[Excerpt from a dataset]

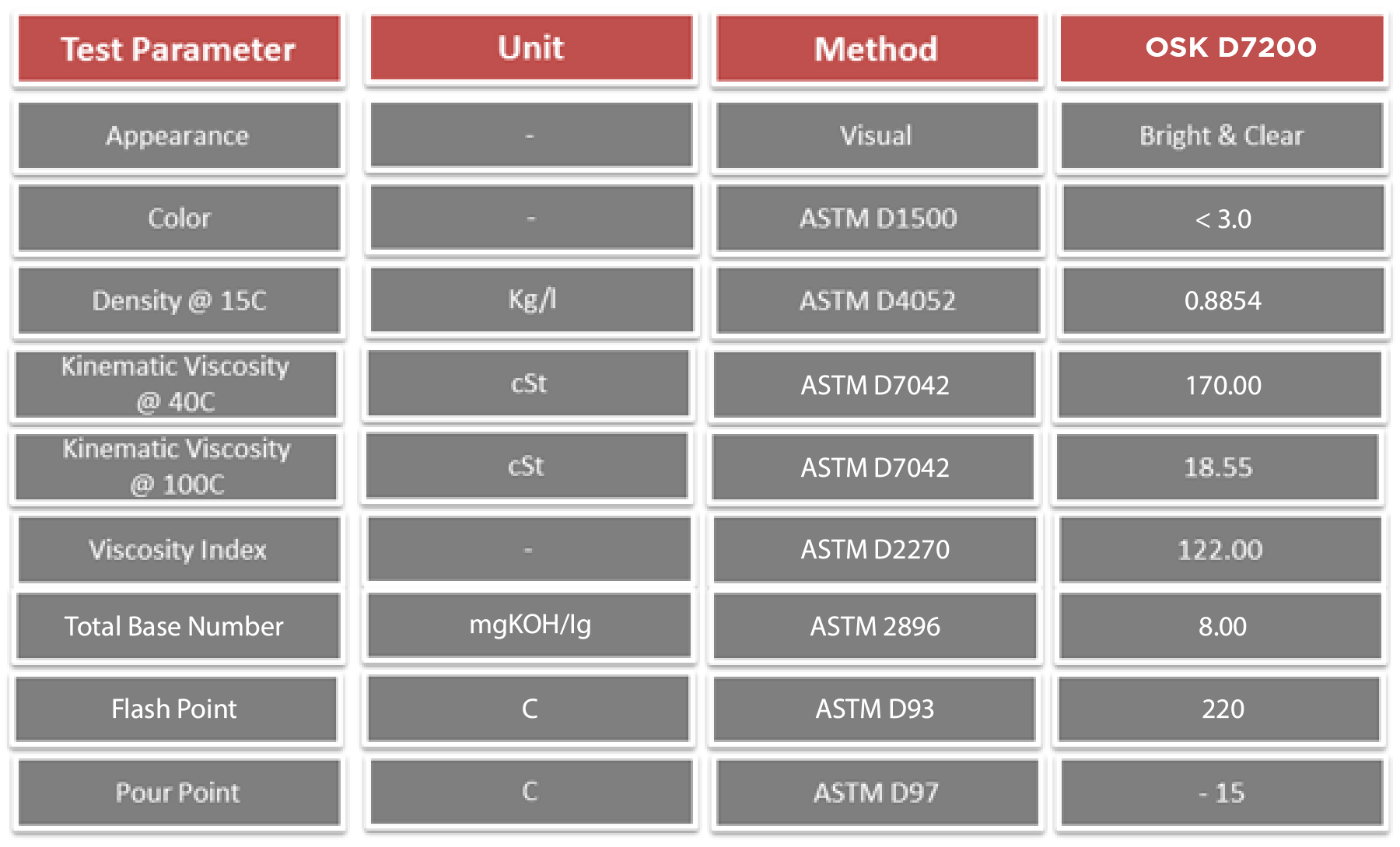This screenshot has height=847, width=1400.
Task: Select the Density @ 15C cell
Action: point(178,301)
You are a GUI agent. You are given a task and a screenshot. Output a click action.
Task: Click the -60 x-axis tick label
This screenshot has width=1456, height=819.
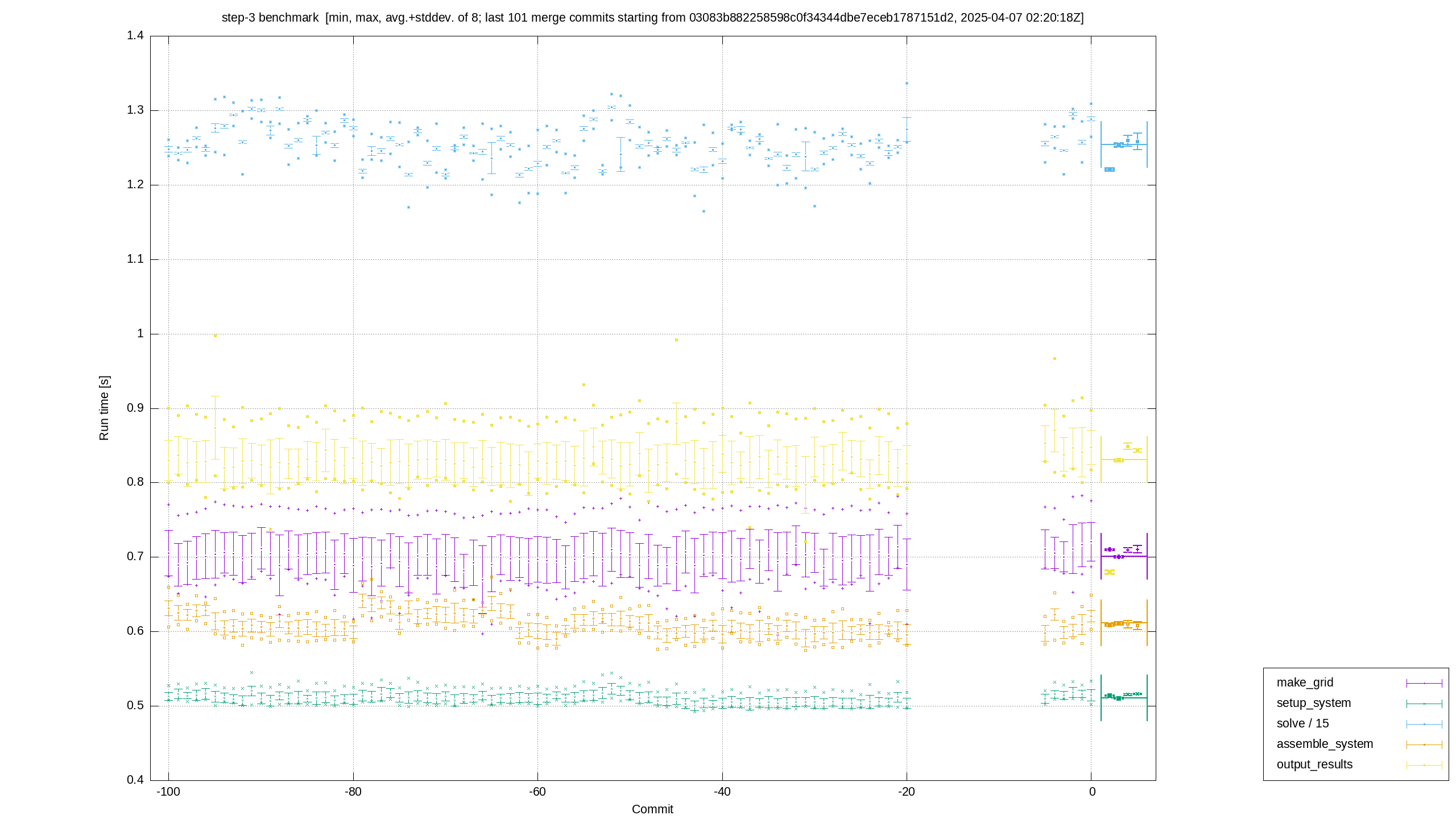[537, 792]
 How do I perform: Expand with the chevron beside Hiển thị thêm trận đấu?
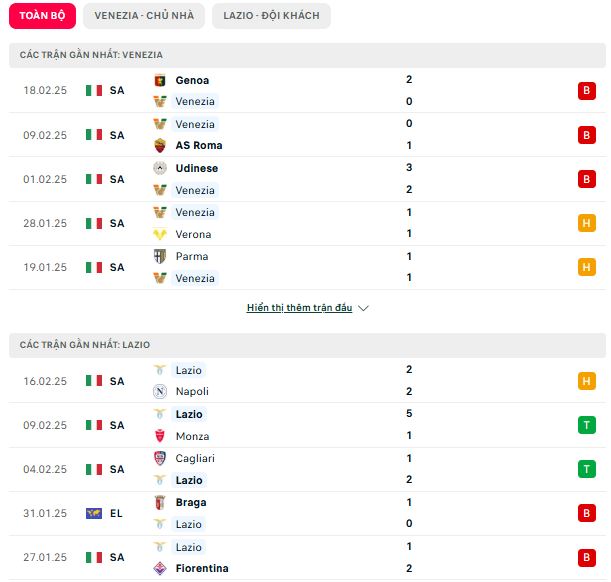[x=363, y=308]
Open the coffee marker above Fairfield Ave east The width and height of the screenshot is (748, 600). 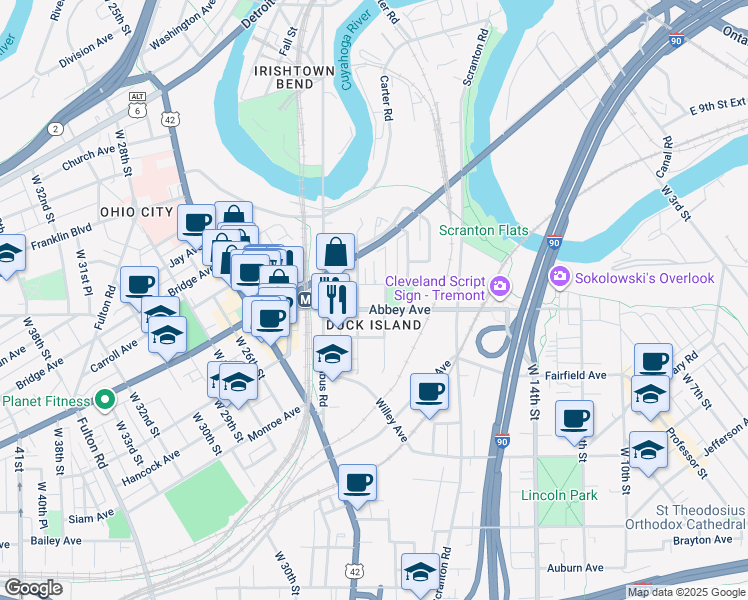click(653, 362)
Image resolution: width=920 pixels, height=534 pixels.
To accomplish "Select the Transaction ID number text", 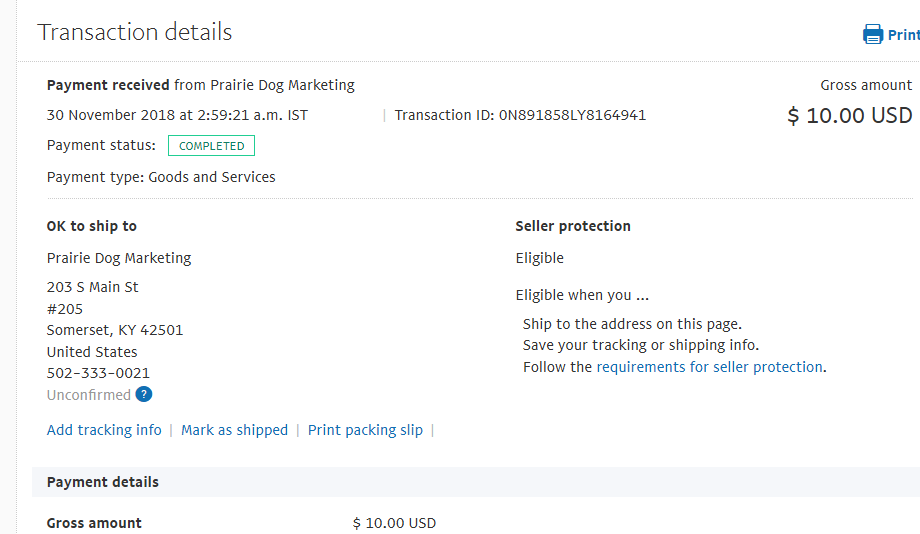I will tap(572, 115).
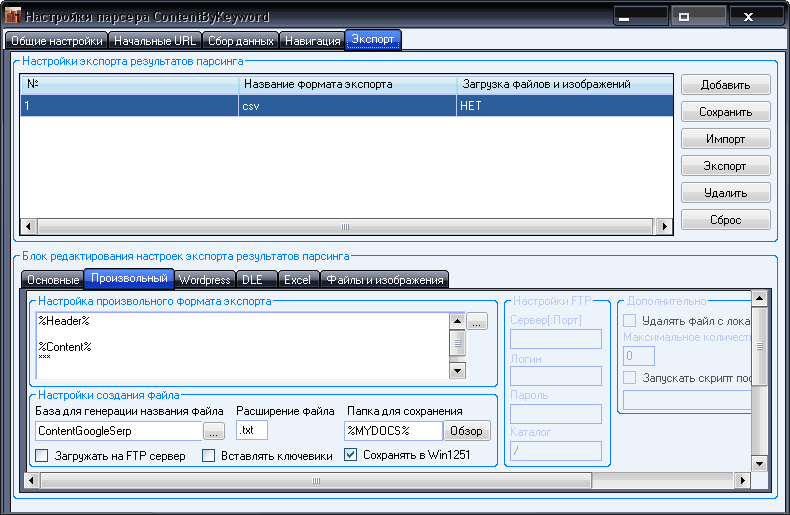Enable Загружать на FTP сервер checkbox
This screenshot has width=790, height=515.
coord(42,456)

■ Set exercise ■
Rewrite the entries, beginning at the top and continuing through the line containing "[x=363, y=308]", with "chevron" changed to "arrow" and everything else unchanged. Leave the pictures out of your answer.

■ Task answer ■
This screenshot has height=847, width=1400.
Task: Select the Density @ 15C cell
Action: point(178,301)
You are a GUI agent. You are given a task and a screenshot. Output a click action.
Task: Click the -60 x-axis tick label
This screenshot has width=1456, height=819.
[537, 792]
 How do I perform: Expand with the arrow beside Hiển thị thêm trận đấu?
[x=363, y=308]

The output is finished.